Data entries
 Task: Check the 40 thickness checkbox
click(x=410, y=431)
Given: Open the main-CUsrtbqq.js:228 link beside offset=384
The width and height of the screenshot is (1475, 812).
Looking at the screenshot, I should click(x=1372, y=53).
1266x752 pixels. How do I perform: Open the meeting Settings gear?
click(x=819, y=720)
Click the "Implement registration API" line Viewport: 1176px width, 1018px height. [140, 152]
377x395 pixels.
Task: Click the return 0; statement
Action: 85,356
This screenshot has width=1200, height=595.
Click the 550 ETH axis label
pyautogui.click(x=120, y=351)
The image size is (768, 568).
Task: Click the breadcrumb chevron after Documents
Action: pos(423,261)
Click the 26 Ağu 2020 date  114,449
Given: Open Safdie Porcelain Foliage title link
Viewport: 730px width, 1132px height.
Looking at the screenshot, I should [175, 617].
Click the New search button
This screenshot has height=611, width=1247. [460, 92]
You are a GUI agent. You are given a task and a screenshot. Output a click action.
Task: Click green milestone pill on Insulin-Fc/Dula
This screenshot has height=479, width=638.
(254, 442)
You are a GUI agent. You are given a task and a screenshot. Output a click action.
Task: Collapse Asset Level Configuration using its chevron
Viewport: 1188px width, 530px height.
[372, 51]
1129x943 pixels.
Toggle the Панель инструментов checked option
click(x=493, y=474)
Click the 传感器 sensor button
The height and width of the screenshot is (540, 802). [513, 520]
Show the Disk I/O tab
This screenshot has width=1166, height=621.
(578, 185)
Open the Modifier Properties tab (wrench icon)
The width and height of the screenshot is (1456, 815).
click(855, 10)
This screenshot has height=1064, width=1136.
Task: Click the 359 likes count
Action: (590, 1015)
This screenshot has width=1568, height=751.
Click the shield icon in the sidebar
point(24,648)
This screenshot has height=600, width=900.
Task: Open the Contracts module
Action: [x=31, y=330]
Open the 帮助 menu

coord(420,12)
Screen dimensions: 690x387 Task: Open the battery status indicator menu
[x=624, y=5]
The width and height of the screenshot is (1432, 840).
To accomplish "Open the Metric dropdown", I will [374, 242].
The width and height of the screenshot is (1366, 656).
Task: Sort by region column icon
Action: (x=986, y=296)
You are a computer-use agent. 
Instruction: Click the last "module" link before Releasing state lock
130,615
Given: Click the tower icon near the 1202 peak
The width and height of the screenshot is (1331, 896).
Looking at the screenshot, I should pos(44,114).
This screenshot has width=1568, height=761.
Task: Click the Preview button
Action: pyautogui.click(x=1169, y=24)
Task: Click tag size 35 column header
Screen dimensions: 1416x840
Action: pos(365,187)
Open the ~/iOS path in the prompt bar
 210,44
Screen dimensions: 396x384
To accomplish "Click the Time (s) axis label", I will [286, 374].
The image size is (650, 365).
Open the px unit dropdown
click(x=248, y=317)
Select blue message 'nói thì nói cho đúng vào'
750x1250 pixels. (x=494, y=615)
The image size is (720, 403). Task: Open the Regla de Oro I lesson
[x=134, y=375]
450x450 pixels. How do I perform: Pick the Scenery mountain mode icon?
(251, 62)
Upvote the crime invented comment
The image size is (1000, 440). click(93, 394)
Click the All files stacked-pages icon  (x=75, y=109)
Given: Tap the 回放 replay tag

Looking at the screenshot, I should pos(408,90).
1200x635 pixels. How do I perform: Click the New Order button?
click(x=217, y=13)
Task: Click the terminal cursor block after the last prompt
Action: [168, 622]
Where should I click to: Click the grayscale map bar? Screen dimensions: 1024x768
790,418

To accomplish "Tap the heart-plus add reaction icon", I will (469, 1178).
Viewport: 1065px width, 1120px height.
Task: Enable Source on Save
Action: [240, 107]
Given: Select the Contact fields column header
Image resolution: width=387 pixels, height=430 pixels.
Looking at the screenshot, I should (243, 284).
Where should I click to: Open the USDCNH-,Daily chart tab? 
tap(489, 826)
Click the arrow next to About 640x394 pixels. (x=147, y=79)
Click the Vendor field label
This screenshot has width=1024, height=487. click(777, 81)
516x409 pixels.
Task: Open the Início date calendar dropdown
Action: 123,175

- _Task brief_: Bring together each line above where the string "header" turns up.

- _Result for this task_:
Task: Click tag size 35 column header
Given: Select the Contact fields column header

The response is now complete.